Road House version 2024 est un remake qui mise sur l’action pure, mais qui peine à retrouver l’âme du film original. Cette nouvelle version, portée par Jake Gyllenhaal, se déroule dans un décor plus moderne mais conserve l’idée centrale : un ancien combattant devenu videur dans un bar trouble, où la violence fait partie du quotidien.
Visuellement, le film remplit son contrat. Les scènes de combat sont bien chorégraphiées, avec une énergie brute et beaucoup de mouvements de caméra, parfois trop d’ailleurs.

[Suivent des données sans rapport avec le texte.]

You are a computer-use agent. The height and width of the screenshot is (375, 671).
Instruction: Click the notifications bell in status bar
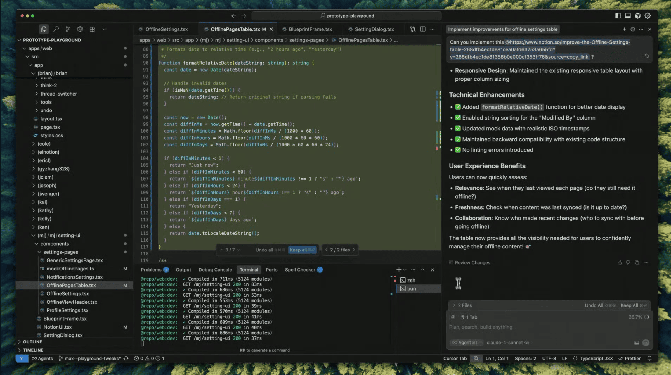click(x=649, y=358)
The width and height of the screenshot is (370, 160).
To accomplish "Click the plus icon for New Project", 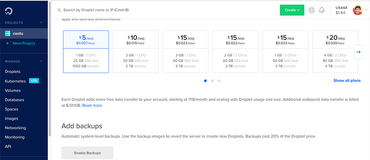I will pyautogui.click(x=7, y=43).
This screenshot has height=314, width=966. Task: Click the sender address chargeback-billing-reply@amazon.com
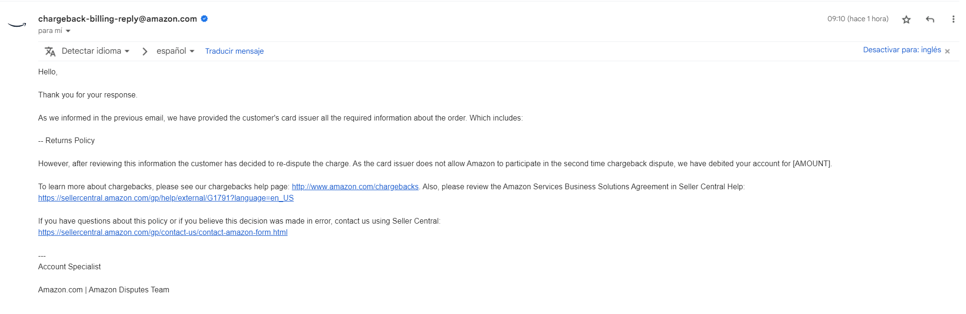click(x=117, y=19)
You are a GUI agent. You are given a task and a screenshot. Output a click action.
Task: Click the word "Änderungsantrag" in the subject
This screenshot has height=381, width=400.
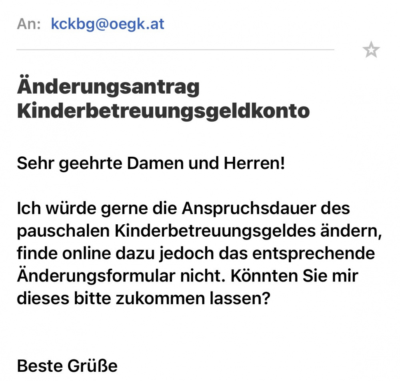click(x=108, y=87)
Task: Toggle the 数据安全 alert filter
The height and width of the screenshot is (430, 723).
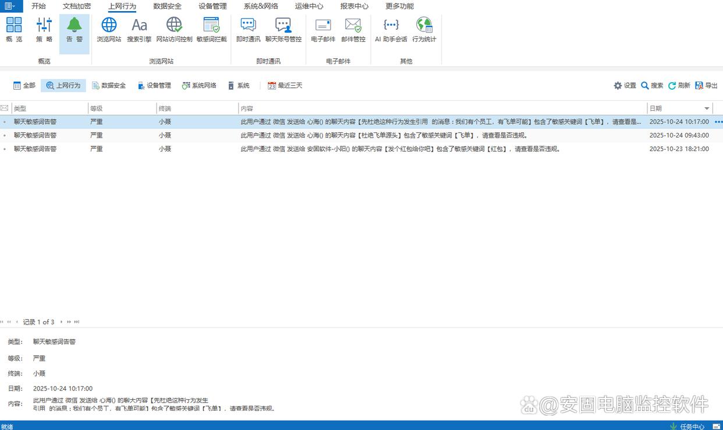Action: pyautogui.click(x=109, y=86)
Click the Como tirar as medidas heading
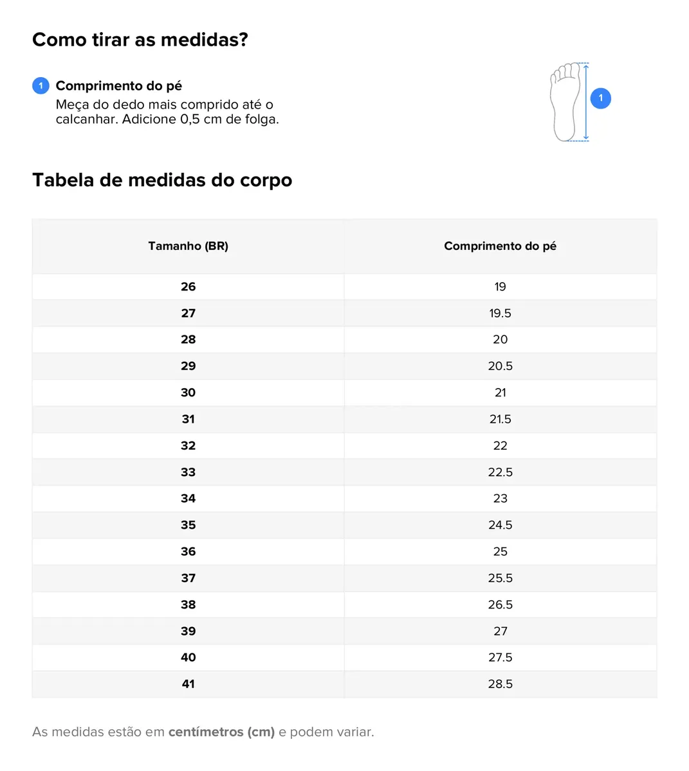Viewport: 689px width, 771px height. [140, 40]
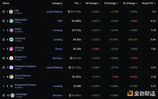Click the Lido protocol logo icon
The image size is (158, 99).
pos(11,12)
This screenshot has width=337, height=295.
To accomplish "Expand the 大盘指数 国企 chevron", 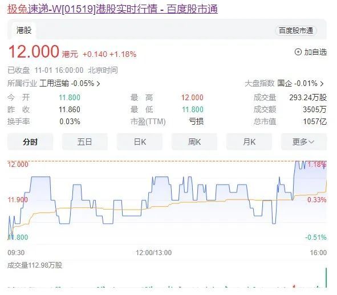I will tap(322, 84).
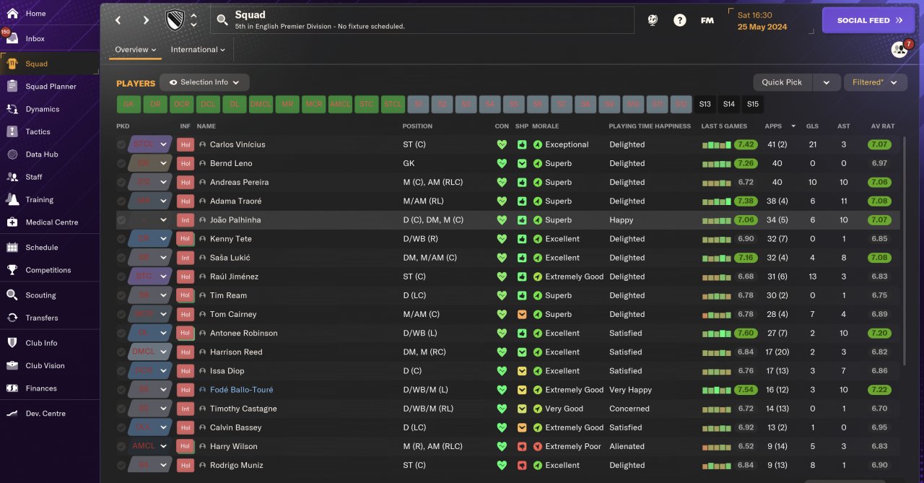
Task: Toggle the pick checkbox for Carlos Vinícius
Action: 121,144
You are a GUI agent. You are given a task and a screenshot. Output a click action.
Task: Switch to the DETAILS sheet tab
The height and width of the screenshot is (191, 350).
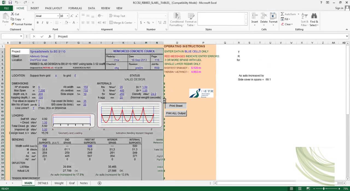[x=43, y=183]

L’esthétique est propre, musclée, parfois presque trop léchée pour le genre. Jake Gyllenhaal est convaincant physiquement, mais son personnage reste assez creux : on n’y croit qu’à moitié, et ses motivations ne sont jamais très claires. Le charisme est là, mais le fond manque.
L’histoire, quant à elle, est basique. Très peu de surprises dans le déroulé : on sent venir chaque rebondissement à l’avance, et les dialogues sont souvent clichés, parfois même gênants. L’ambiance “bar de rednecks + magouilles locales” fonctionne quelques instants, mais elle ne parvient pas à créer un vrai attachement ou une tension durable.

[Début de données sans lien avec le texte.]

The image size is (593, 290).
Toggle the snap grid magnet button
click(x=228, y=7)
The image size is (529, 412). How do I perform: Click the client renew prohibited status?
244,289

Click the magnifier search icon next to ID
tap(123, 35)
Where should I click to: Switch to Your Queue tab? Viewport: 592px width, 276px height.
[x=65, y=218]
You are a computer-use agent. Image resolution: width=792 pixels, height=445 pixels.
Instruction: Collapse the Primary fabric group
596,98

Il y a aussi une forme d’ironie involontaire dans certains passages : le film semble parfois hésiter entre assumer son côté série B ou chercher un ton plus sérieux, ce qui le rend un peu bancal. Les personnages secondaires sont peu développés, et l’ensemble donne une impression de déjà-vu, sans l’authenticité rugueuse du film culte de 1989.
En bref, “Road House” version 2024 est un divertissement musclé mais sans vraie profondeur, qui se regarde sans ennui mais s’oublie aussi vite. Un film d’action standard, qui aurait pu assumer davantage son côté fun ou aller plus loin dans l’exploration de ses personnages. À voir une fois par curiosité, sans trop en attendre.